Speeding up the I/O-heavy app: Q&A with Malte Ubl of Vercel

We recently published an article exploring what sort of infrastructure is needed to run edge functions. For that piece, we talked to several industry experts in wide-ranging conversations. While we weren’t able to use all of the conversation in the article, we wanted to share them in full so you can get all the interesting bits that we couldn’t include. Below is Ryan’s conversation with Malte Ubl, CTO at Vercel.

This conversation has been edited for clarity and content.

—-----

Ryan Donovan: For the actual physical server structure behind edge functions, do you have servers that you own or do you have a partner behind that?

Malte Ubl: For the actual edge functions in production, they're running on Cloudflare's worker infrastructure. However, it's very different from the product you can buy from Cloudflare. Cloudflare's worker product is the thing that's terminating traffic.

It takes on this primary role as the reverse proxy. The way we use them is as a backend, right? Because we are terminating traffic in our own infrastructure. So we use them very similar to a serverless function implementing a route—we get the route, we determine, okay, we need to route it to this function, and then ask it to perform this request.

Importantly, this is something that we call framework-defined infrastructure. Edge functions aren't primitive like Lambda or workers that you program directly, right? Where you make a terraform file and you say like, I want the Lambda, and this is the file that I compile, that I upload there, blah, blah. It's not like that.
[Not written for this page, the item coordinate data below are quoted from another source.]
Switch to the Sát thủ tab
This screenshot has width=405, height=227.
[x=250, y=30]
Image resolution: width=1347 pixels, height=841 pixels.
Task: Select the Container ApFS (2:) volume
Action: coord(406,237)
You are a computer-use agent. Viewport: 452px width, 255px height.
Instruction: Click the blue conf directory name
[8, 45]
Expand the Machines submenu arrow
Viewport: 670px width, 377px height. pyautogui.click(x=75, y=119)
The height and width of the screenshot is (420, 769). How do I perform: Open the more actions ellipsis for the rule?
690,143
Instead, in your framework, you just use the idiomatic way of making your pages or API routes. It doesn't really matter, because you use the language of your framework.

We will take that and say, okay, we turn the thing that worked on your local machine and wrap it such that when we deploy to the infrastructure that we use, it behaves exactly the same way. That makes our edge functions produce this more abstract notion because you don't use it so concretely. Next.js has a way of opting into edge functions. Right? And you never have to think about Vercel in that moment. It's just that it works.

RD: About the data rollbacks…does that require a lot of replication across these servers or is there a central place?

MU: This is a good question. The way our system works is that by default we maintain activity within certain generous time limits—you wouldn't wanna roll back to something six months ago, right? Hopefully. Because everything we do is serverless in this abstract notion, as in there isn't this physical infrastructure, so it doesn't actually apply to edge functions. But with our more traditional serverless product, which is based on AWS Lambda, we will archive your function if it hasn't been called for two weeks.

But when against all odds, we get another request to it, we will unarchive it on the fly so that it behaves absolutely transparently. It's just a little bit slower. Again, in practice, this actually never happens on the production side. A static asset in a way is more interesting, because there's a lot and those are accelerated through pull-through caches. If you roll back to something old, it could be temporarily a little bit slower.

But in the instant rollback case, this actually isn't the case because it's actually much more likely that you're rolling back to something that maybe had traffic 30 minutes ago. Likely, it's still very hot.

RD: And just, just to be clear that the functions are serverless, right? No state stored on them, right?

MU: They're serverless—you don't manage anything about their lifecycle. I think what's really interesting is how our edge function product is priced versus a traditional serverless function and how they behave over time.

But one of the decisions that has been prevalent in the serverless space is that you don't actually do concurrency on the individual function—honestly, I think that's kind of weird. Especially as people use node.js on our platform a lot, where the founding idea was that you could handle multiple requests concurrently on the same core, right? On the traditional serverless stack, that actually doesn't happen. That's not particularly efficient if your workload is I/O-bound.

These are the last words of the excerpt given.